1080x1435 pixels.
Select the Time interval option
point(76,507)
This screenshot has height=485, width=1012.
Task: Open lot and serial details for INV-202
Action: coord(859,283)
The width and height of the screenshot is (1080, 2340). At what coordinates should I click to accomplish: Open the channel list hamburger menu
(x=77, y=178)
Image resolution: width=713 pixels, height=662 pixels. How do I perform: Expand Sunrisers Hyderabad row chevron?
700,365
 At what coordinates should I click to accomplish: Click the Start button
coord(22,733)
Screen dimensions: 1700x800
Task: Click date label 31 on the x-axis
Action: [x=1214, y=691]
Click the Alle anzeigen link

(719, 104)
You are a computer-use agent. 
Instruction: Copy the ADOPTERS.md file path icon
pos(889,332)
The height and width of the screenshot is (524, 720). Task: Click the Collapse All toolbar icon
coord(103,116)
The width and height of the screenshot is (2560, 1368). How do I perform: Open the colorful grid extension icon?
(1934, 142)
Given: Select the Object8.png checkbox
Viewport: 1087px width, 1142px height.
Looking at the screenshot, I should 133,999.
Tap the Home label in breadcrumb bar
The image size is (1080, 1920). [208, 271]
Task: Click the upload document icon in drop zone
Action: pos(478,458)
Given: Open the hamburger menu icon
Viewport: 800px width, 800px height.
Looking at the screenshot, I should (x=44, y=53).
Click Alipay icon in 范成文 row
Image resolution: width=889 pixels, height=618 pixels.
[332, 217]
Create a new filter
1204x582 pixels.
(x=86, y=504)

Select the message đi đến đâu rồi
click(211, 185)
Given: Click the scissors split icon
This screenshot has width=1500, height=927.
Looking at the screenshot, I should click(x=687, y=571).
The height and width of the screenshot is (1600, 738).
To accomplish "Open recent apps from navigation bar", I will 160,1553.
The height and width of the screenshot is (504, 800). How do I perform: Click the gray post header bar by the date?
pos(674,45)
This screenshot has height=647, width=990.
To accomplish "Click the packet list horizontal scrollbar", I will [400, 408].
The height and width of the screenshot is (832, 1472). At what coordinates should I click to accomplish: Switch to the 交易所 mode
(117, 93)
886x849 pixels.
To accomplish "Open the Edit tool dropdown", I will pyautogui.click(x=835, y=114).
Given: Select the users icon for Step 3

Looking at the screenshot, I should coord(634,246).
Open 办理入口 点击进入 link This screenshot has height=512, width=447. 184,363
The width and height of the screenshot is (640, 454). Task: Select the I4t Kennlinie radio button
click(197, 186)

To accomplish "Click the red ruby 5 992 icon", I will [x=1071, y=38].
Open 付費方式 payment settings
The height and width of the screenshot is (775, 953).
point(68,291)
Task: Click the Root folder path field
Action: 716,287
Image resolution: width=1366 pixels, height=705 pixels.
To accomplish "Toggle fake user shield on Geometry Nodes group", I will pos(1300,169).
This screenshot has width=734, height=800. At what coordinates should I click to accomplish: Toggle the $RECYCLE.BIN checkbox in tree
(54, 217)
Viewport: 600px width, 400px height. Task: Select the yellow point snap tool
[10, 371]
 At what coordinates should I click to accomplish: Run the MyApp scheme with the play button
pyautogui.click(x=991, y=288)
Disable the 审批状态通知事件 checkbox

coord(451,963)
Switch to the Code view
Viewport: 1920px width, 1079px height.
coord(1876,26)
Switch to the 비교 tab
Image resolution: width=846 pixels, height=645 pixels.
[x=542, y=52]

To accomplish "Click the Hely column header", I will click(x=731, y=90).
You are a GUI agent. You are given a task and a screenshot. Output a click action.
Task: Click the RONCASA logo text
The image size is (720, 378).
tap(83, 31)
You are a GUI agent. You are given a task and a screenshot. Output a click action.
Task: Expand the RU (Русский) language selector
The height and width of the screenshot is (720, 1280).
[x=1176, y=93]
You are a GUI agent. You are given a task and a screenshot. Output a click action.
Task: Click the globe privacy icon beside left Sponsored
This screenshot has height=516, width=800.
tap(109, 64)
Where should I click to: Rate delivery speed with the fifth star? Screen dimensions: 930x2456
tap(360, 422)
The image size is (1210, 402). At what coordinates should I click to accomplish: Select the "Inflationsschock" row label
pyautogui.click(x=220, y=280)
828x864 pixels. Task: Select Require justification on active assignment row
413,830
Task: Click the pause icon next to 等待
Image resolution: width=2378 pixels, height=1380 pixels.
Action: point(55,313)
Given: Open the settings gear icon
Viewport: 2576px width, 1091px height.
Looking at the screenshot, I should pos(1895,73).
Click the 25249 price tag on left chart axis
● ● ● ●
-- TASK TO COMPLETE --
Rewrite the records above with every "hamburger menu" changed to "navigation menu", keeping everything else the same.

-- RESPONSE TO THE EXERCISE --
1080x1435 pixels.
Select the Time interval option
point(76,507)
This screenshot has height=485, width=1012.
Task: Open lot and serial details for INV-202
Action: coord(859,283)
The width and height of the screenshot is (1080, 2340). At what coordinates should I click to accomplish: Open the channel list navigation menu
(x=77, y=178)
Image resolution: width=713 pixels, height=662 pixels. How do I perform: Expand Sunrisers Hyderabad row chevron?
700,365
 At what coordinates should I click to accomplish: Click the Start button
coord(22,733)
Screen dimensions: 1700x800
Task: Click date label 31 on the x-axis
Action: [x=1214, y=691]
Click the Alle anzeigen link

(719, 104)
You are a computer-use agent. 
Instruction: Copy the ADOPTERS.md file path icon
pos(889,332)
The height and width of the screenshot is (524, 720). Task: Click the Collapse All toolbar icon
coord(103,116)
The width and height of the screenshot is (2560, 1368). How do I perform: Open the colorful grid extension icon?
(1934, 142)
Given: Select the Object8.png checkbox
Viewport: 1087px width, 1142px height.
Looking at the screenshot, I should 133,999.
Tap the Home label in breadcrumb bar
The image size is (1080, 1920). [208, 271]
Task: Click the upload document icon in drop zone
Action: pos(478,458)
Given: Open the navigation menu icon
Viewport: 800px width, 800px height.
Looking at the screenshot, I should (x=44, y=53).
Click Alipay icon in 范成文 row
Image resolution: width=889 pixels, height=618 pixels.
[332, 217]
Create a new filter
1204x582 pixels.
(x=86, y=504)

Select the message đi đến đâu rồi
click(211, 185)
Given: Click the scissors split icon
This screenshot has width=1500, height=927.
Looking at the screenshot, I should click(x=687, y=571).
The height and width of the screenshot is (1600, 738).
To accomplish "Open recent apps from navigation bar", I will 160,1553.
The height and width of the screenshot is (504, 800). How do I perform: Click the gray post header bar by the date?
pos(674,45)
This screenshot has height=647, width=990.
To accomplish "Click the packet list horizontal scrollbar", I will [400, 408].
The height and width of the screenshot is (832, 1472). At what coordinates should I click to accomplish: Switch to the 交易所 mode
(117, 93)
886x849 pixels.
To accomplish "Open the Edit tool dropdown", I will pyautogui.click(x=835, y=114).
Given: Select the users icon for Step 3

Looking at the screenshot, I should coord(634,246).
Open 办理入口 点击进入 link This screenshot has height=512, width=447. 184,363
The width and height of the screenshot is (640, 454). Task: Select the I4t Kennlinie radio button
click(197, 186)

To accomplish "Click the red ruby 5 992 icon", I will [x=1071, y=38].
Open 付費方式 payment settings
The height and width of the screenshot is (775, 953).
point(68,291)
Task: Click the Root folder path field
Action: 716,287
Image resolution: width=1366 pixels, height=705 pixels.
To accomplish "Toggle fake user shield on Geometry Nodes group", I will pos(1300,169).
This screenshot has width=734, height=800. At what coordinates should I click to accomplish: Toggle the $RECYCLE.BIN checkbox in tree
(54, 217)
Viewport: 600px width, 400px height. Task: Select the yellow point snap tool
[10, 371]
 At what coordinates should I click to accomplish: Run the MyApp scheme with the play button
pyautogui.click(x=991, y=288)
Disable the 审批状态通知事件 checkbox

coord(451,963)
Switch to the Code view
Viewport: 1920px width, 1079px height.
coord(1876,26)
Switch to the 비교 tab
Image resolution: width=846 pixels, height=645 pixels.
[x=542, y=52]

To accomplish "Click the Hely column header", I will click(x=731, y=90).
You are a GUI agent. You are given a task and a screenshot. Output a click action.
Task: Click the RONCASA logo text
The image size is (720, 378).
tap(83, 31)
You are a GUI agent. You are given a task and a screenshot. Output a click action.
Task: Expand the RU (Русский) language selector
The height and width of the screenshot is (720, 1280).
[x=1176, y=93]
You are a GUI agent. You are given a task and a screenshot. Output a click action.
Task: Click the globe privacy icon beside left Sponsored
This screenshot has height=516, width=800.
tap(109, 64)
Where should I click to: Rate delivery speed with the fifth star? Screen dimensions: 930x2456
tap(360, 422)
The image size is (1210, 402). At what coordinates should I click to accomplish: Select the "Inflationsschock" row label
pyautogui.click(x=220, y=280)
828x864 pixels. Task: Select Require justification on active assignment row
413,830
Task: Click the pause icon next to 等待
Image resolution: width=2378 pixels, height=1380 pixels.
Action: point(55,313)
Given: Open the settings gear icon
Viewport: 2576px width, 1091px height.
Looking at the screenshot, I should pos(1895,73).
Click the 25249 price tag on left chart axis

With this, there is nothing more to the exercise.